The string quartet was still playing a flawless rendition of Vivaldi, but the music sounded like white noise over the roaring in my ears. My heart pounded so violently against my ribs I thought it might shatter them.
The silver-haired woman with the federal badge was weaving through the sea of sequined gowns and tailored tuxedos, her eyes locked onto our table with lethal precision. Across the room, Celeste had completely dropped her dazzling, camera-ready smile. Panic surged across her face as she practically shoved two wealthy investors aside, her designer heels clicking furiously against the marble floor as she sprinted to intercept the woman before she could reach my father and me.
“Excuse me!” Celeste hissed, stepping directly into the agent’s path, her voice low but laced with that familiar, venomous authority. “This is a private, million-dollar charity gala. Security will escort you out immediately.”

The woman didn’t even blink. She calmly reached into her dark blazer, pulled out a stack of folded, red-stamped documents, and shoved them against Celeste’s chest. “Agent Sterling, FBI Financial Crimes Division. And unless you want me to read these wire transfer logs into the microphone on that stage, Mrs. Harrington, I suggest you lower your voice.”
A chill ran down my spine as I watched my untouchable, flawless sister visibly tremble.
But Celeste was a master manipulator. In a fraction of a second, her terrified expression twisted into a mask of fake, desperate sorrow. She pointed a shaking, manicured finger directly at me.
“Officer, thank God you’re here,” Celeste choked out, forcing a fake tear down her cheek. “I’ve been trying to protect my father all night! My younger sister, Seraphina—she runs a struggling animal clinic and she’s been forging his signature to keep her pathetic business afloat. She’s the one draining his accounts!”

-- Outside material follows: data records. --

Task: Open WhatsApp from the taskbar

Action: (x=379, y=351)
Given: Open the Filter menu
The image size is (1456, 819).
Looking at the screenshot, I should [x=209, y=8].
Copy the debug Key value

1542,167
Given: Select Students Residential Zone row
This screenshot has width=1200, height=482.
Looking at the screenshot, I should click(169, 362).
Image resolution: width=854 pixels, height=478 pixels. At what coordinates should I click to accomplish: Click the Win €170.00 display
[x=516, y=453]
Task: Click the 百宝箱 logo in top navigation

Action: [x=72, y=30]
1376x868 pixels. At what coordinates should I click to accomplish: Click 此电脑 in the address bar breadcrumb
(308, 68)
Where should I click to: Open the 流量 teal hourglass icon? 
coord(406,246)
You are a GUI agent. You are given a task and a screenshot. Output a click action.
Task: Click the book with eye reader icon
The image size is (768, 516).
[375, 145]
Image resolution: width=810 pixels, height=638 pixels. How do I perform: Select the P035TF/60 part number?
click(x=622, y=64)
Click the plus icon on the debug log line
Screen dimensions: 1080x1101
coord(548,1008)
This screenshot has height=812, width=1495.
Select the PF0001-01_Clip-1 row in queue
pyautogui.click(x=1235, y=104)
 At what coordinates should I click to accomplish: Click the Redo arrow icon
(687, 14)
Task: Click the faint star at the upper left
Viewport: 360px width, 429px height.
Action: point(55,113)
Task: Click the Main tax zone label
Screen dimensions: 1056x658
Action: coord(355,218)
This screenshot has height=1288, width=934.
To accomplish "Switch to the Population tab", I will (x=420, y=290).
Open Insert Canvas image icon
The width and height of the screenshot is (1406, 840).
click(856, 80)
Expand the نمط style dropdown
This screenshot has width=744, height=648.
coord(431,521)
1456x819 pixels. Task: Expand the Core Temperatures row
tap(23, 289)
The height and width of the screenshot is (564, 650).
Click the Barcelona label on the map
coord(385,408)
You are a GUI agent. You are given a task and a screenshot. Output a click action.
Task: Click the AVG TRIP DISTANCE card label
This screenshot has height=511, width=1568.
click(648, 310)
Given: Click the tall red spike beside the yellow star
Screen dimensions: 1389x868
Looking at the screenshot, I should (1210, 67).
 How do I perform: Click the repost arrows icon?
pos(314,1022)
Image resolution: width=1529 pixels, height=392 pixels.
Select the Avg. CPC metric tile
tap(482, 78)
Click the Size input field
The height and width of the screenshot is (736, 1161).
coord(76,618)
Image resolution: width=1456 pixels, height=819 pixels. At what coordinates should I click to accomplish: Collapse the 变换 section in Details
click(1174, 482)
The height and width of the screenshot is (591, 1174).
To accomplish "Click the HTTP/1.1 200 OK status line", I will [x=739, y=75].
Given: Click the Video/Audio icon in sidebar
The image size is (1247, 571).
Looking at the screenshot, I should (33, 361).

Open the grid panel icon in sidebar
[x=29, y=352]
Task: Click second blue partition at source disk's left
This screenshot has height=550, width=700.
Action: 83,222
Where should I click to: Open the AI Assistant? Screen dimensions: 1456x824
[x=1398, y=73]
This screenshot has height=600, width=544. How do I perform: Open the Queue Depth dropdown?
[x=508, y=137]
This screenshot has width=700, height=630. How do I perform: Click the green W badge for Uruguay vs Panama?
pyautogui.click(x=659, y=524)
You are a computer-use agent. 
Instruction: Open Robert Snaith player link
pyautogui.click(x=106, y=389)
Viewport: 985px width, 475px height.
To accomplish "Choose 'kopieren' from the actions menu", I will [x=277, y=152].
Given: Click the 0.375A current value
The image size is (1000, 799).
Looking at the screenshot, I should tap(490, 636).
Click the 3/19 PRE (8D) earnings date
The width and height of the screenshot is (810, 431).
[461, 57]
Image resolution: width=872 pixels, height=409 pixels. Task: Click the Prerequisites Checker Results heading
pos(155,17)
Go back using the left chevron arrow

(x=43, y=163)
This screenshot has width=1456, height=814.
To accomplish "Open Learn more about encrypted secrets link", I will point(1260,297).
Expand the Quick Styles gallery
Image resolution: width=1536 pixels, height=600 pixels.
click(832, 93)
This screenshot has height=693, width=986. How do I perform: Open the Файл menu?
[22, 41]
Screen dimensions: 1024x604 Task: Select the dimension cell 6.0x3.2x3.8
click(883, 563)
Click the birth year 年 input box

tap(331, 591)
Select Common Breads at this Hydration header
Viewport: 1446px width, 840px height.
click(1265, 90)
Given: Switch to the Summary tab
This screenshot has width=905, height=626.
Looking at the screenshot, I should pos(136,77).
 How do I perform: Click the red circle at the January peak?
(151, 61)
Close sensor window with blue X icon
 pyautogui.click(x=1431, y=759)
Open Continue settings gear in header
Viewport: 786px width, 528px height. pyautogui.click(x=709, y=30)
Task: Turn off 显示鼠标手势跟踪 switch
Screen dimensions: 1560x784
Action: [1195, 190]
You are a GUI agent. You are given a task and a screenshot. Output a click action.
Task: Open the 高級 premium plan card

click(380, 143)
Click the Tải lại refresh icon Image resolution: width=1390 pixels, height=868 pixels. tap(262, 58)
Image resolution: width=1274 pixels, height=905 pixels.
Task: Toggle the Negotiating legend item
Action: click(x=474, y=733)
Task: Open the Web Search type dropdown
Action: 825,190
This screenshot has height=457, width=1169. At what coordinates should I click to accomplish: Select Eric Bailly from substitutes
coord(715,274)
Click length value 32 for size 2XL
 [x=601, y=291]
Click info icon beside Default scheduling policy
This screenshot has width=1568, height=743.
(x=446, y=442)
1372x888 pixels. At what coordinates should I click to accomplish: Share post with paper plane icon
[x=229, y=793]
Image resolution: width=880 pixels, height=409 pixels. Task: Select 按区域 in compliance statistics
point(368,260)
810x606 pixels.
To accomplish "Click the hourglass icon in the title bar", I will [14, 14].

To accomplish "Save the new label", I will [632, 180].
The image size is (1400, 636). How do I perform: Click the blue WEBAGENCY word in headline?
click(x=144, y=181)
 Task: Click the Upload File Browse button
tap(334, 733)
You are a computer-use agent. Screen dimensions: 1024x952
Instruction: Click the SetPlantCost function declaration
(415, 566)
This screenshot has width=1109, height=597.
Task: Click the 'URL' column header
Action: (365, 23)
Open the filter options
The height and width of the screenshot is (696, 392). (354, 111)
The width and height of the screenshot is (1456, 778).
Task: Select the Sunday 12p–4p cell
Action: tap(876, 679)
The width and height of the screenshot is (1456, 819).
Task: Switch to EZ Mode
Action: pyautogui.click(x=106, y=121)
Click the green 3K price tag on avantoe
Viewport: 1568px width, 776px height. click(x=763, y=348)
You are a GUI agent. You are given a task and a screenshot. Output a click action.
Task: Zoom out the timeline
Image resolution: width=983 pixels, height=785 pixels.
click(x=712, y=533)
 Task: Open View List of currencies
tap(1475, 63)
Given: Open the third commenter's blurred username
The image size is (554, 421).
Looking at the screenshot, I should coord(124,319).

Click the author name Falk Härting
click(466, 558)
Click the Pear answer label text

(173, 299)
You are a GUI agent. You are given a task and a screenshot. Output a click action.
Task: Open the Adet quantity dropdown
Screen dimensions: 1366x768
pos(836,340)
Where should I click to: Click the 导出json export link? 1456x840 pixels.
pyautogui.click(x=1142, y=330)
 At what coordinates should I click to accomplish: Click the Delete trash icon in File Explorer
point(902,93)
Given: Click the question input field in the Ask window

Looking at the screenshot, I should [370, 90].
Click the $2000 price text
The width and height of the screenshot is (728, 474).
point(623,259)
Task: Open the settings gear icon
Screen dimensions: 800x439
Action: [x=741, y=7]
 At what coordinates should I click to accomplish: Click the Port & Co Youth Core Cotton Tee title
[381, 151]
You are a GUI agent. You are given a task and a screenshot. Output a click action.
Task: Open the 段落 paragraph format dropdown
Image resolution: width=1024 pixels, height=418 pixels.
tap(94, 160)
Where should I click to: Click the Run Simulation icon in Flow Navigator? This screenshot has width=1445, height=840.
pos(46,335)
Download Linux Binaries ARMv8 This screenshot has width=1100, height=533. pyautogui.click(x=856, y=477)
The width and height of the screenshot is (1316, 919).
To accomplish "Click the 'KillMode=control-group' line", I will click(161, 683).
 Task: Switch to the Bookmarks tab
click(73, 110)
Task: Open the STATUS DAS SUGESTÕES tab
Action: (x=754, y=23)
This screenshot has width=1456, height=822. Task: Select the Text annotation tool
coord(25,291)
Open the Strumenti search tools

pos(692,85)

My stomach dropped into a bottomless abyss.
The sheer audacity of the lie left me paralyzed. Several guests at nearby tables had stopped talking, their heads turning toward us, whispering excitedly as the drama unfolded. I opened my mouth to defend myself, to scream the truth, but before I could utter a single syllable, my father’s trembling hands grabbed my wrist again.
He wasn’t looking at Celeste. He wasn’t looking at the agent. He was staring at the inner breast pocket of his own oversized suit jacket.
“Seraphina,” he wheezed, his breath rattling in his chest. “Take it. Before she does.”
With shaking fingers, I reached inside his pocket. My hand brushed against a cold, heavy metal object. It was a brass safety deposit box key wrapped inside a crumpled piece of hospital stationery. But it was the handwriting on the note that made the blood freeze in my veins.
It wasn’t my father’s handwriting. Nor was it Celeste’s.
It was my mother’s handwriting.
Agent Sterling bypassed my sister entirely, stepping right up to our table. But she didn’t look at my father. She didn’t look at Celeste. She looked dead straight at me.
“Dr. Vale,” the agent said, her voice dropping to a terrifyingly quiet whisper that only I could hear. “We need to talk about the two million dollars that was just deposited into your veterinary hospital’s account ten minutes ago… from a dead man’s offshore trust.”
A dead man?
Before I could process the horrific accusation, the pavilion’s grand double doors burst open, and five uniformed police officers stormed the gala. But they weren’t walking toward Celeste.
They were walking straight toward my mother.